Lonely Planet, la recensione: quando il Ken di Barbie incontra il blocco dello scrittore
Il film con Liam Hemsworth e Laura Dern è meno banale di quanto potrebbe sembrare, anche grazie a una chimica indovinatissima fra i due
Land of Bad non è stato un caso: Liam Hemsworth sta diventando sempre più bravo a scegliersi i ruoli. Mentre suo fratello Chris ha mostrato via via più insofferenza per l'immagine da sex symbol un po' ebete dei film di Thor che l'hanno reso una star, Liam - che star a quei livelli non lo è mai stato - sembra aver capito come sfruttare a suo vantaggio un'immagine sostanzialmente simile: anziché farci a cazzotti o prenderla in giro con pance prostetiche e nasoni finti, l'"altro" Hemsworth si sta accontentando di trovarle una collocazione cinematografica giusta, dove abbiano senso la sua fisicità, la sua gamma espressiva limitata, ma anche (e questo è chiave) una certa aria gentile, per non dire debole, principale differenza rispetto a un fratello-sosia che l'ha sempre adombrato ma che proprio per questo non potrebbe mai fare un film come Lonely Planet.

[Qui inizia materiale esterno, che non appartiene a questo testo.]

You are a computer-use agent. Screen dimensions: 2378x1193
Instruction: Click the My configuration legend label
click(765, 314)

Land of Bad, che citavamo prima, la usava per raccontare un soldato dalla faccia pulita, bravo ragazzo senza un giorno di servizio sul campo, divertendosi a scoprirgli dentro una ferocia insospettabile. Lonely Planet prende quello stesso candore e ci costruisce un personaggio che è quasi la versione realistica del Ken di Barbie prima di scoprire le delizie del patriarcato: un fidanzato adorabile, poi amante "sottomesso", che vive in un mondo abitato da donne molto più colte, rispettate e di successo di lui. Ma che a differenza di Ken non sembra starci poi così male. Owen (Hemsworth) e la sua ragazza, scrittrice bestseller, sono in vacanza in un resort popolato da romanzieri premio Pulitzer. Lei lo trascura, forse non lo rispetta, ma intanto lui scopre un'intesa con Katherine (Laura Dern), grande autrice col blocco dello scrittore.

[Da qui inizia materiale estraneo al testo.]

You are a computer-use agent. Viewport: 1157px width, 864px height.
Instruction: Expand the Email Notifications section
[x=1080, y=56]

La tentazione di liquidare Lonely Planet come "polpettone" ci sarebbe. Fotografia laccata, amore travolgente, location esotica (il Marocco): gli elementi ci sono tutti. Eppure c'è qualcosa di interessante nella scrittura di Susannah Grant (anche regista e produttrice), veterana che ha firmato di tutto da Pocahontas a Erin Brokovich a Il solista. L'idea di mettere il protagonista/spettatore maschile nei panni dell'oggettificato ("sei al massimo una piacevolezza, come l'asciugamano caldo della business class") regge molto meglio che in Barbie, anche perché rifugge l'idea predicatoria che questo debba per forza tradursi in un rancore verso l'intero genere femminile. Owen non ha problemi a non stare sotto i riflettori: basta non trattarlo male.
E la cosa più divertente è che invece Katherine, la donna di cui inizia a innamorarsi, all'inizio lo tratta malissimo. Poche interazioni attoriali sono più divertenti e indovinate di quella tra il pacioccone Hemsworth e una Laura Dern fredda come il ghiaccio, che all'inizio a malapena lo considera e anche dopo non dimentica mai di essere lì per un solo motivo - finire il suo libro. Anche grazie a loro, se Lonely Planet è un polpettone lo è in modo abbastanza acido e "sovversivo" da divertire comunque parecchio. Tocca tutti i punti che ci si aspetta. Ma non sempre nei modi che ci si aspetterebbe.